Der Beschluss des OLG Nürnberg vom 12.05.2021, Az. 12 W 502/21
Das OLG Nürnberg („OLG“) folgte der Auffassung des Registergerichts und befand die beiden Amtsniederlegungen für rechtsmissbräuchlich und daher unwirksam. Grundsätzlich sei Rechtsmissbräuchlichkeit dann anzunehmen, wenn die Amtsniederlegung des Geschäftsführers – ohne gleichzeitige Bestellung eines neuen Geschäftsführers – zur Führungslosigkeit der Gesellschaft führe, bspw. beim einzigen Geschäftsführer, der zudem alleiniger oder maßgeblicher Mehrheitsgesellschafter ist. Denn das Interesse des Rechtsverkehrs an einer handlungsfähigen Gesellschaft und an Rechtssicherheit überwiege gerade bei Personenidentität von Geschäftsführungs- und Willensorgan. Zwar führe weder die Amtsniederlegung des einen noch des anderen Geschäftsführers jeweils für sich genommen zur Führungslosigkeit der GmbH, sondern nur in Kombination.

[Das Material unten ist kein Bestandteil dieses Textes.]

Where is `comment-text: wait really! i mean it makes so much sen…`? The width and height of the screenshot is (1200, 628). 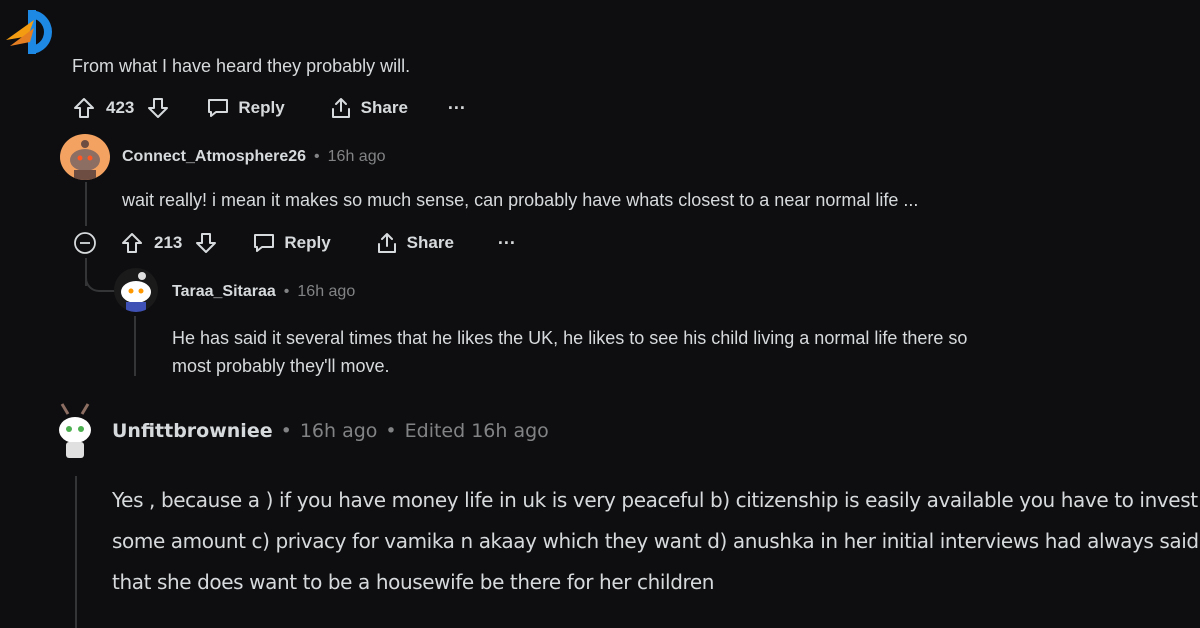
comment-text: wait really! i mean it makes so much sen… is located at coordinates (520, 200).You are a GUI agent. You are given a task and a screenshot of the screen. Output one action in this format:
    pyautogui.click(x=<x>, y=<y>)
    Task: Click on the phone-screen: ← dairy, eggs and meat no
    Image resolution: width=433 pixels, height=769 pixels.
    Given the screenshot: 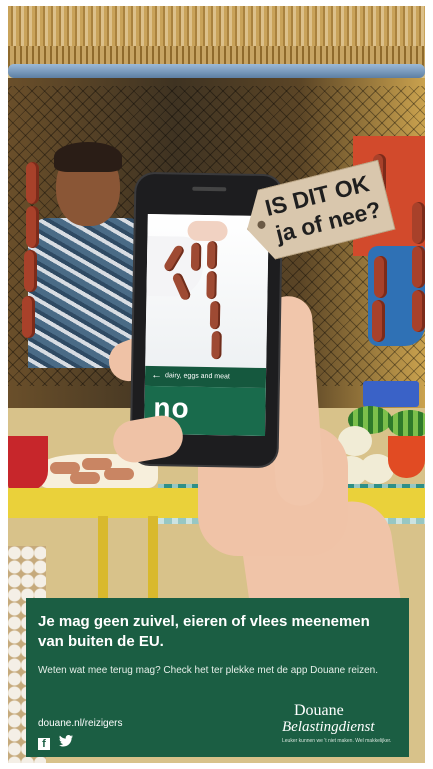 What is the action you would take?
    pyautogui.click(x=206, y=325)
    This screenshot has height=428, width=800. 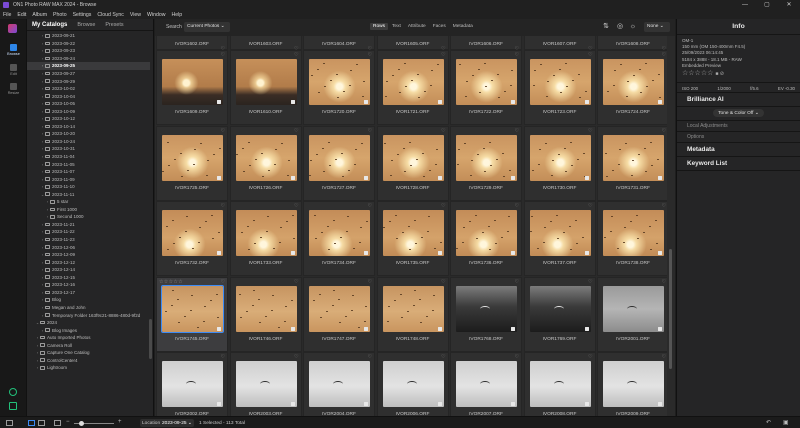 What do you see at coordinates (60, 15) in the screenshot?
I see `menu-photo: Photo` at bounding box center [60, 15].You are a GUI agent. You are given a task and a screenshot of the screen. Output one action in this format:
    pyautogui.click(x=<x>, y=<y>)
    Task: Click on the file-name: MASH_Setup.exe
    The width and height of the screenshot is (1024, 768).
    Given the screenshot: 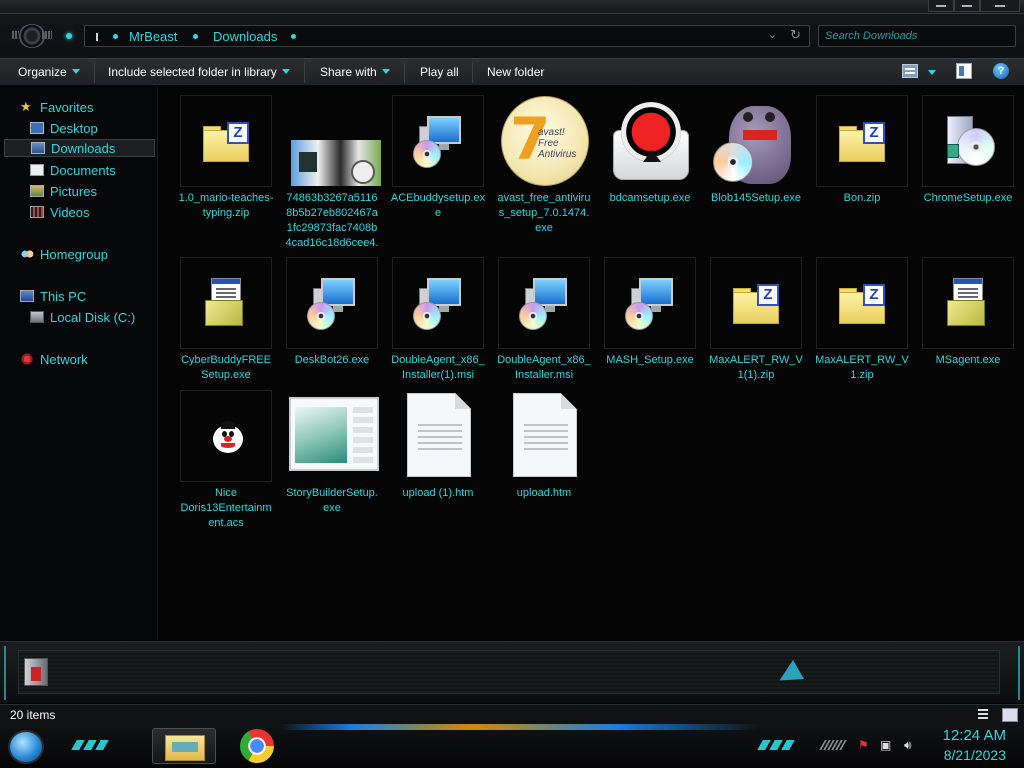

Allerdings müsse berücksichtigt werden, dass die zur Eintragung ins Handelsregister angemeldeten Tatsachen (Anmeldung der Löschung des jeweiligen Geschäftsführers) aufgrund des zeitlichen Zusammenhangs zur gemeinsamen Erledigung vorliegen. Ein Teilvollzug sei daher ausgeschlossen. Darüber hinaus spreche für die Rechtsmissbräuchlichkeit, dass die beiden Gesellschafter-Geschäftsführer auch in einer Zusammenschau ihrer Geschäftsanteile und unter Berücksichtigung der konkreten Umstände (u.a. waren die Rechtsnachfolger eines verstorbenen Gesellschafters noch nicht in der Gesellschafterliste eingetragen und daher noch nicht legitimiert/stimmberechtigt) die maßgeblichen Mehrheitsgesellschafter seien.
Anmerkung
Der Beschluss zeigt, dass die Amtsniederlegung eines GmbH-Geschäftsführers unter bestimmten Umständen scheitern kann.
Die Amtsniederlegung eines Geschäftsführers ist grundsätzlich jederzeit ohne Einhaltung von Fristen und Formen möglich. Anders ist dies bei einer in der Führungslosigkeit einer GmbH resultierenden Amtsniederlegung eines Geschäftsführers, der zugleich alleiniger oder Mehrheits-Gesellschafter ist, da die Amtsniederlegung dann rechtsmissbräuchlich sein kann. Auch die GmbH-Gesellschafter selbst können sich vor einer unerwarteten Amtsniederlegung schützen, indem dafür – noch vor Bestellung des jeweiligen Geschäftsführers – im Gesellschaftsvertrag Frist- und Formerfordernisse oder wichtige Gründe als Voraussetzung festgelegt werden.
Nicht nur durch Amtsniederlegung, sondern auch durch das Versterben oder eine schwere Krankheit des einzigen oder aller Geschäftsführer kann eine GmbH führungslos werden. Verstirbt der alleinige Gesellschafter und Geschäftsführer einer GmbH, kommt erschwerend hinzu, dass die Erben sich zunächst legitimieren müssen, um durch Beschluss einen neuen Geschäftsführer einzusetzen. Die führungslose GmbH ist – sofern kein Notgeschäftsführer oder Prozesspfleger bestellt wird – prozessunfähig. Zudem gehen mit der Führungslosigkeit der GmbH weitergehende Verantwortlichkeiten für die Gesellschafter einher. Die Gesellschafter vertreten die GmbH dann insbesondere beim Empfang von Willenserklärungen oder Schriftstücken sowie bei der Stellung eines Insolvenzantrags unter den Voraussetzungen des § 15 InsO. Um dies zu vermeiden, sollten die Gesellschafter möglichst rechtzeitig Vorkehrungen treffen, insbesondere wenn sich abzeichnet, dass der alleinige Geschäftsführer sein Amt niederlegen möchte oder beispielsweise schwer erkrankt.